Celebrating the Class of 2022
After a rain delay pushes Commencement to Monday morning, Johns Hopkins graduates get their day in the sun
By Hub staff report
/ Published May 23, 2022After a rain delay, the universitywide Commencement ceremony took place today at 9 a.m. on Homewood Field, where more than 1,500 Johns Hopkins University undergraduates claimed their degrees. In total, about 10,500 degrees, certificates, and diplomas were awarded during divisional ceremonies that will continue this week.
Samantha Power, administrator of the U.S. Agency for International Development, former U.S. ambassador to the United Nations, and Pulitzer Prize-winning author, addressed the class during the ceremony. Power is a leading international voice for principled American engagement in the world. She leads the world's premier international development agency and its global staff of over 10,000 people working in 100 countries to drive progress on issues including food security, education, women's empowerment, and global health. She is the first USAID administrator to be a member of the National Security Council.
She spoke to the graduates of the value and importance of finding not a career path, but a calling, something that can serve as a compass as they navigate life's unexpected but inevitable zigs and zags.
"Life is a series of impetuous improvisations—the unpredictable, luminous joys, the sudden bolts of inspiration, even the unforeseen, unmooring woes," she said. "These are the moments that change us and in their way, steer us. What we do with our lives is not a composed sympathy; it's free jazz.

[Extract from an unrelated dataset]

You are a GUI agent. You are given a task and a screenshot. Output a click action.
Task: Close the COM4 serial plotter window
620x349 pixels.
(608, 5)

It's not repertory theater; it's improv. … But honestly, as terrifying as that uncertainty might feel, it is through embracing uncertainty that one discovers life's most rewarding gifts."
Power was among seven individuals to receive honorary degrees during the ceremony.
In his remarks to the graduates, JHU President Ron Daniels related a personal story about the generosity and quiet heroism of a travel agent who in 1939 helped members of Daniels' family—including his then 7-year-old father—secure safe passage to Canada from Europe and escape the Nazi Holocaust—"living proof that heroism does not always have to be larger than life," he said.
"If the last several years are any indication, the world will not cease from throwing in your path challenges requiring you to stand up for your most cherished values, beliefs, principles, and dreams," Daniels later added. "My hope—and the hope of so many of us here at Johns Hopkins—is that you will remember in those moments that heroism takes many forms. ... Our world needs all kinds of heroes. And it needs every single one of you."
In his speech, senior class president Nathan Mudrak urged his classmates to reconsider what is "normal" as the pandemic wanes and COVID-19 enters an endemic phase.
"Normal wasn't perfect," Mudrak said. "Normal was 356 million children living in extreme poverty. Normal was studying in the country No. 1 in mass incarceration, with a disproportionate impact on people of color. Normal still is these things. But we now know, we've now experienced, that we can change what is 'normal.' So knowing this, what will we continue to accept?"
He concluded: "When I first spoke to you at our first-year banquet, I told you that this is a class of history-makers. I'd like to add an addendum: This is a class of history-makers, so go make us a history to be proud of."